Will Pedophilia Be 'Defined Down'?

August 19th, 2011 10:23 AM

Earlier this week, John Rossomando at The Daily Caller reported that a conference was being held to push to redefine pedophilia to curtail the stigma for "minor-attracted persons." They're pushing the American Psychological Association to redefine pedophilia in its Diagnostic and Statistical Manual. (The APA did not participate in the conference.)

The liberal media has been quiet, leaving this to social conservatives in the alternative media. But the liberals at Salon.com were willing to take a crack at an "emotionless" evaluation of definitions. While expressing some skepticism, Tracy Clark-Flory concluded:

There is a general consensus within the medical community that pedophilia is a sexual orientation and as such is unlikely to change, so treatment focuses on helping them to suppress their desires through psychotherapy and medication.

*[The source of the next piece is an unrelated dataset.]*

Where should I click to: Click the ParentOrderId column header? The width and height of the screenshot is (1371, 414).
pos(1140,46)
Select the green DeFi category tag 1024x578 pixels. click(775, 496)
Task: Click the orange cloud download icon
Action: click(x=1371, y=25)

Fred Berlin, director of the Sexual Behavior Consultation Unit at Johns Hopkins and an expert presenter at today's event, compares it to the sort of treatment people with drug addiction or alcoholism go through. "They need to learn to not give in to cravings which are satisfying and very pleasurable but which their intellect and their conscience and society is telling them they ought not to act on," he told me by phone. "Now, can everybody succeed? No, but there are large numbers of people who experience these attractions and with proper help go on and don't continue to offend. There is good evidence to show that that's the case."

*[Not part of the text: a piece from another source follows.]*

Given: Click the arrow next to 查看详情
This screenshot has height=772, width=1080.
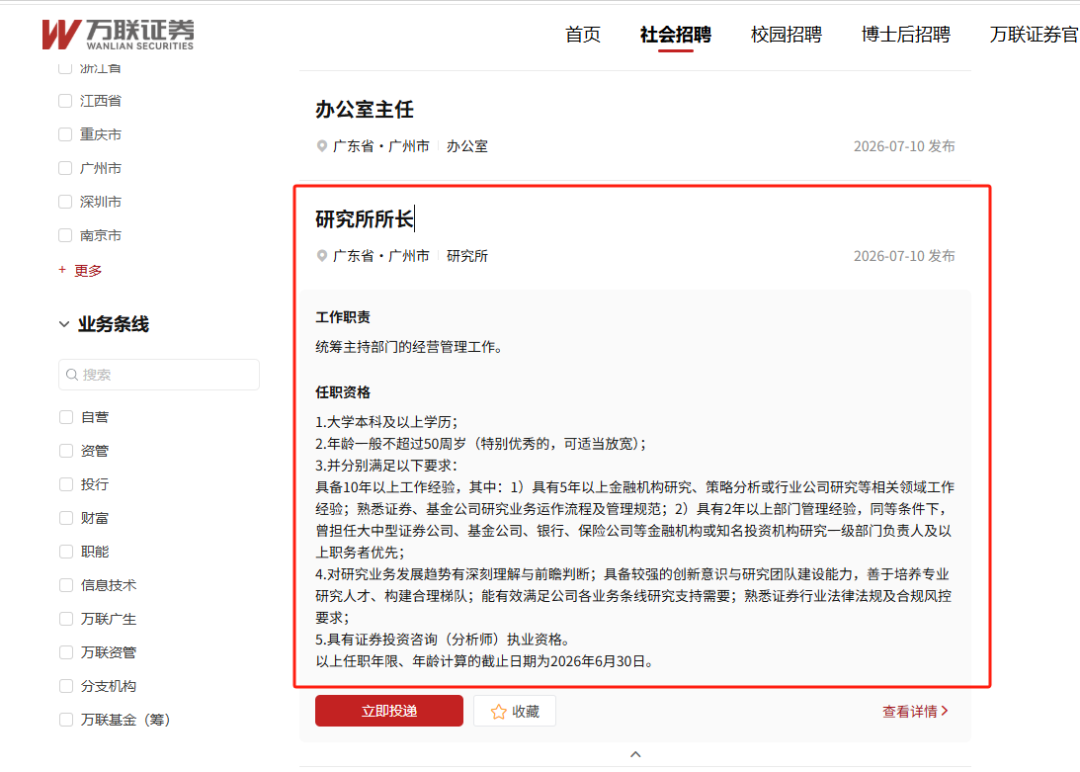Looking at the screenshot, I should pyautogui.click(x=945, y=711).
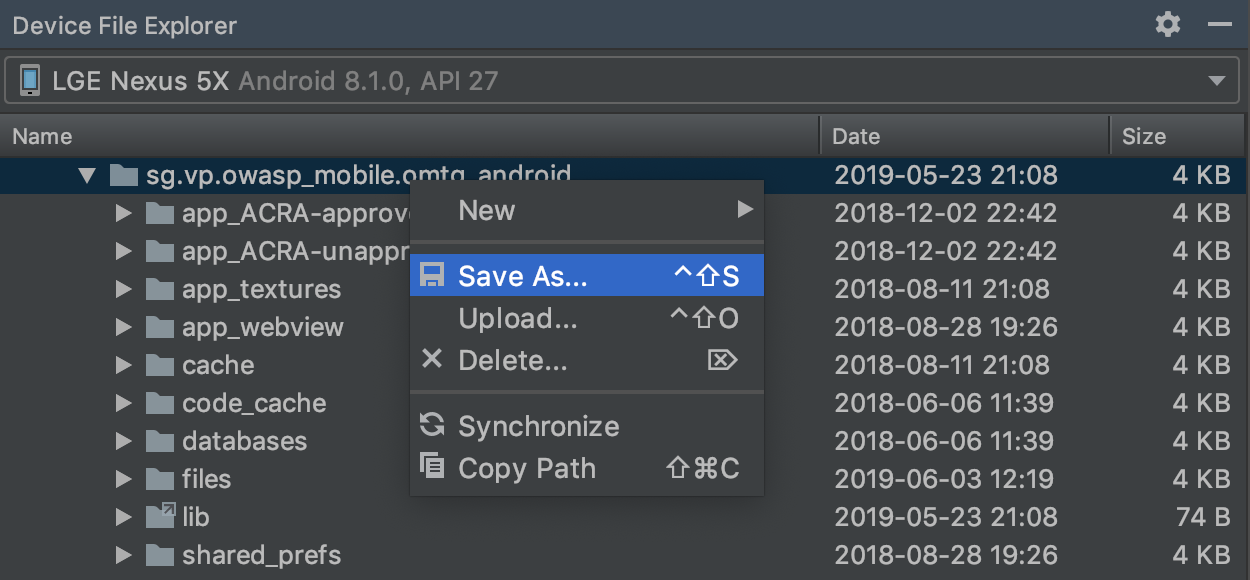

He says many pedophile activists are concerned that the term "has become a stigmatizing pejorative," a way of saying "that somebody is less than human." They're unlikely to get much sympathy from the general public for being stigmatized, but Berlin says it's in society's best interest to resist demonizing them. "The idea is to try to get folks who are sexually attracted to children to come forward and get help before acting so that children are not harmed," he said. "That's certainly a goal that I would fully support." He adds: "None of us as little children sit down and ask ourselves the question, 'Do I want to grow up to be attracted to men or to women, to boys or to girls?' Nobody sits down, reflects about that and then decides," he argues. "If someone realizes while growing up that they're attracted to pre-pubescent children, it seems to me it is very important for them to know that there are places they can go to get help before they act on those feelings."

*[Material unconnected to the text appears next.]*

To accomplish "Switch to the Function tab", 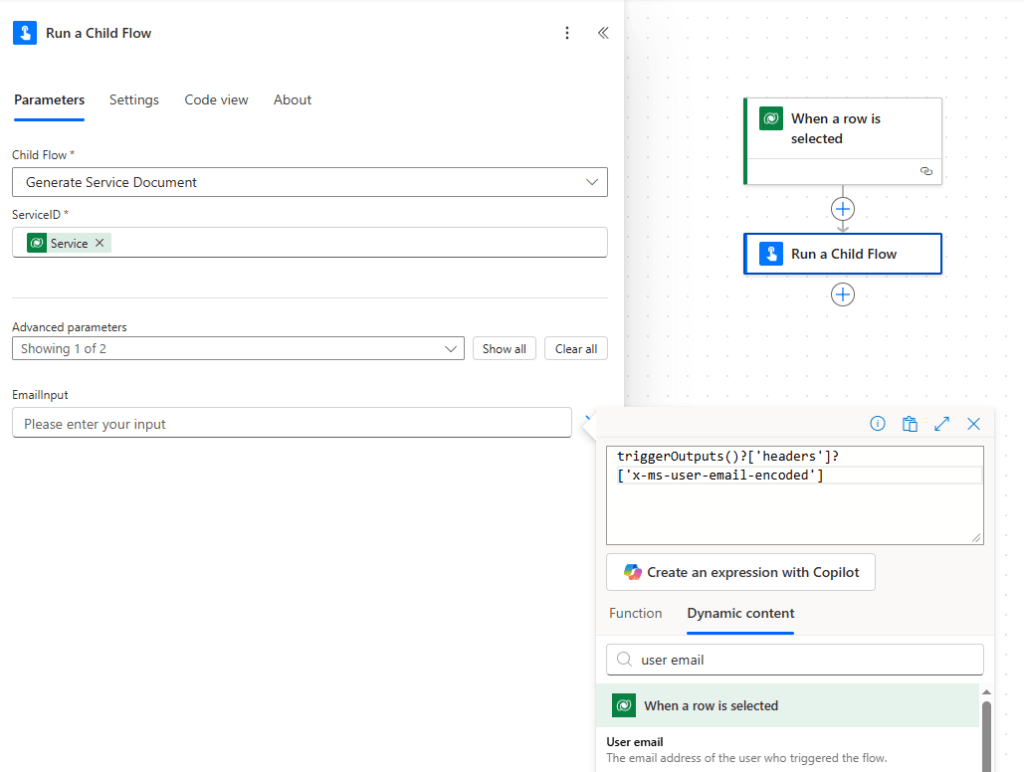I will coord(635,613).
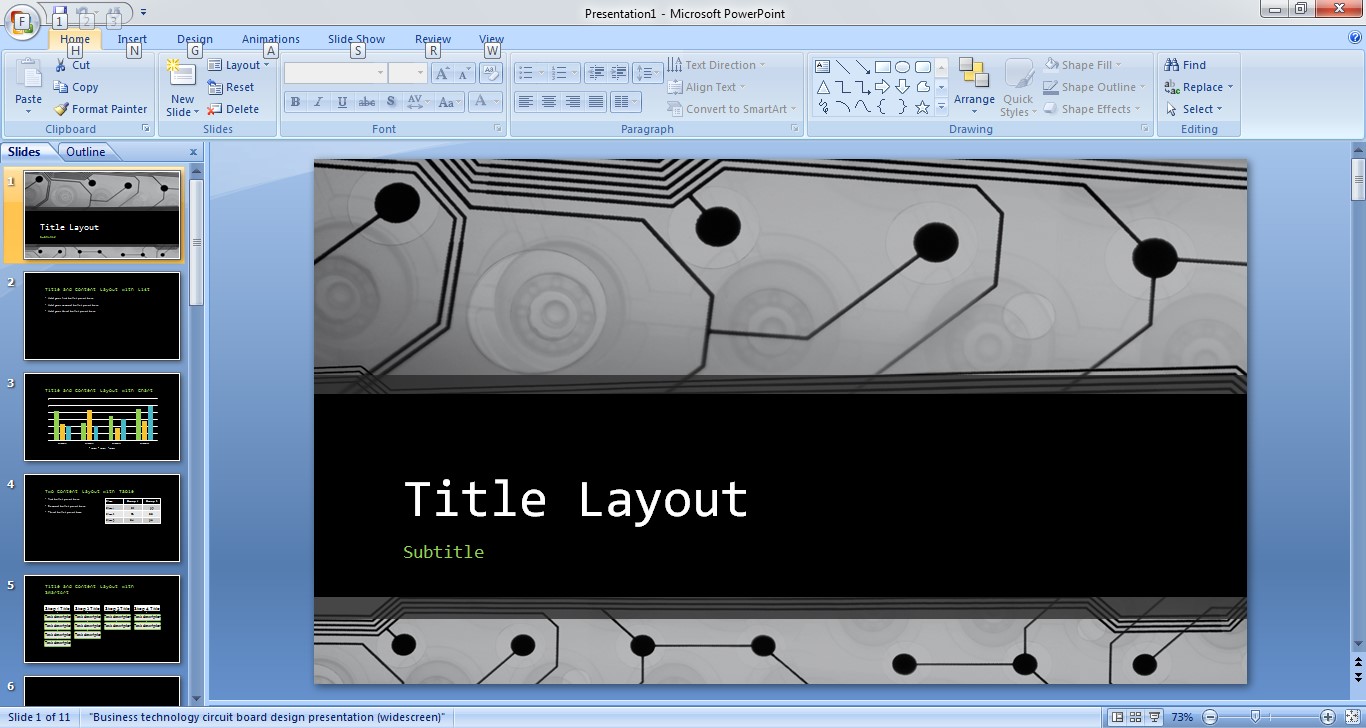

This debate goes far beyond the push by pedo-activists, raising fundamental questions within the medical community about how we define mental illness. Controversially, the proposed DSM adds hebephilia (attraction to pubescent children) to the entry for pedophilia (attraction to pre-pubescents), creating the hybrid "pedohebephilic disorder." Psychiatry professor Richard Green, founding president of the International Academy of Sex Research, wrote in the Archives of Sexual Behavior, "In several European countries, the age of legal consent to have sex falls within the range proposed for the DSM as signifying mental disorder for the older participant," he writes. "If the general culture is accepting of participation by the younger party, but psychiatry pathologizes the participation by the older party, then the mental health profession pronounces a moralistic standard and, if successful, becomes an agent of social control."

Few of us in the general public are capable of thinking about pedophiles, or hebephiles, in emotionless, scientific terms -- but, luckily, we aren't the ones charged with treating them, or defining who "they" are.